2005-12-24 19:11:02 | 眼と脳の働き
 眼に近いと物は大きく見えますが、そのため大きく見えるものは近くに感じます。
 a図は長方形なので右の辺と左の辺は同じ長さなのですが、右側が短く見えます。
 左側のほうが手前に、右側のほうが奥に感じられます。
 明るい部分は手前に感じられるので広がって見え、暗い部分は奥に感じられるので縮小して見えるためです。
 そのため左側の辺が長く、右側の辺が短くみえるのです。
 
色彩心理学では前進色とか後退色というのがあります。
 前進色というのは近くに寄ってくるように見え、後退色は縮小して見えるので後退色というのかと思いますが、暖色が前進色、寒色が後退色というような説明もあります。
 ところが、この図形で白い部分をオレンジ、黒い部分を青にして両方の色の明度を同じにすると左の辺と右の辺は同じ長さに見えます。
 暖色であるか寒色であるかということでなく、明度つまり明るいか暗いかで大きく見えるかどうかは換わってくるようです。

 逆に大きいものは手前に見えるという現象もあります。
 b図は大小の円を並べたものですが、大きい円は手前に、小さな円は奥にあるように見えます。
 遠近法によって描いたわけではないのですが、だんだんに大きくなるように並んでいると、大きなものは近くに感じられるのです。

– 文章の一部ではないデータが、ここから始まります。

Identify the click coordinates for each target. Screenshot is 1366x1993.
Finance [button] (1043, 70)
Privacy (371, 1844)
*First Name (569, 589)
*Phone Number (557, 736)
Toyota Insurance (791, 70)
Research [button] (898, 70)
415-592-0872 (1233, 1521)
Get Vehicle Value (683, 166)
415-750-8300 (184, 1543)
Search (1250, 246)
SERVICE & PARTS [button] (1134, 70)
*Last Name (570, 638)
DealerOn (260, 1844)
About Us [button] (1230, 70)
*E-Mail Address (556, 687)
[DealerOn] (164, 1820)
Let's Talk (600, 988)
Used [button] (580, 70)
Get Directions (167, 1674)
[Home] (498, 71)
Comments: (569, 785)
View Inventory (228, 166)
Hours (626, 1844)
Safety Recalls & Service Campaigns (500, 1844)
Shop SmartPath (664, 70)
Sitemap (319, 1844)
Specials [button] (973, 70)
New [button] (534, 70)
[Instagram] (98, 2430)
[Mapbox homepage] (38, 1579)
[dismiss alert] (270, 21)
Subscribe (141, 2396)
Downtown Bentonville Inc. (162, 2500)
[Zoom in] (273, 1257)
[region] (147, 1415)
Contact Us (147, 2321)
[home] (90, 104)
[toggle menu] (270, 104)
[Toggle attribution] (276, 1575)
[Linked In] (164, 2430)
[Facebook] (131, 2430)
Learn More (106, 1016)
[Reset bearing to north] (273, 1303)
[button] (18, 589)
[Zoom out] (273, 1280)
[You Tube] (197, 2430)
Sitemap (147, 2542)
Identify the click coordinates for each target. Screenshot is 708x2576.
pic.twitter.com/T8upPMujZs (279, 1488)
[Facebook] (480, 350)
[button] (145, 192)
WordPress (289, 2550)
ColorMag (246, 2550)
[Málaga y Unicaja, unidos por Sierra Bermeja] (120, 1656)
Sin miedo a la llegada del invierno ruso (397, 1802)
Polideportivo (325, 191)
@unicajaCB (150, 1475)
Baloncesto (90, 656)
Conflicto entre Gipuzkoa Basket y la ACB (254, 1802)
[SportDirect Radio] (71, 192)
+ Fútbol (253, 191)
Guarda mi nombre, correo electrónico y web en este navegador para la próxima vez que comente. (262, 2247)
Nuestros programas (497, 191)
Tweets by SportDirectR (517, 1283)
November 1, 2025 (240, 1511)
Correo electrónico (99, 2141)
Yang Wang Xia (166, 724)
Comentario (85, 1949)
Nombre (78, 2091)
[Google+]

 近づいてくるものが大きく見えるようになるというのは、人間に自然に備わった機能なので、大きく見えるものは近くに感じられるのです。
 
 c図は白と黒の同じ形、大きさの長方形で作られています。
 横の境目の線は水平なはずなのですが、中間の二本の横線は傾いて見えます。
 傾いて見えるのは白い長方形が広がって見え、黒い長方形が縮んで見えるためです。
 理由はd図で見るとわかります。
 左上の白い長方形は広がって見えるので、下の黒い長方形に食い込んで見え、右下の白い長方形は逆に上の黒い長方形に食い込んだ形に見えます。
 その結果、間の仕切り線は斜めに見えるようになるのです。
 白が前進色、黒が後退色であるために起きる現象で、眼の錯覚とされているのですが、自然な見え方で錯覚とはいえません。

 この場合も同じ明度の白の代わりにオレンジ、黒の代わりに青を使うと間の線は水平に見えるようになります。
 白と黒の場合も横の仕切り線をじっと見続けると、いつのまにか水平に見えるようになります。
 横線に意識が集中すると、白黒の部分が全体的に見渡せるようになるためです。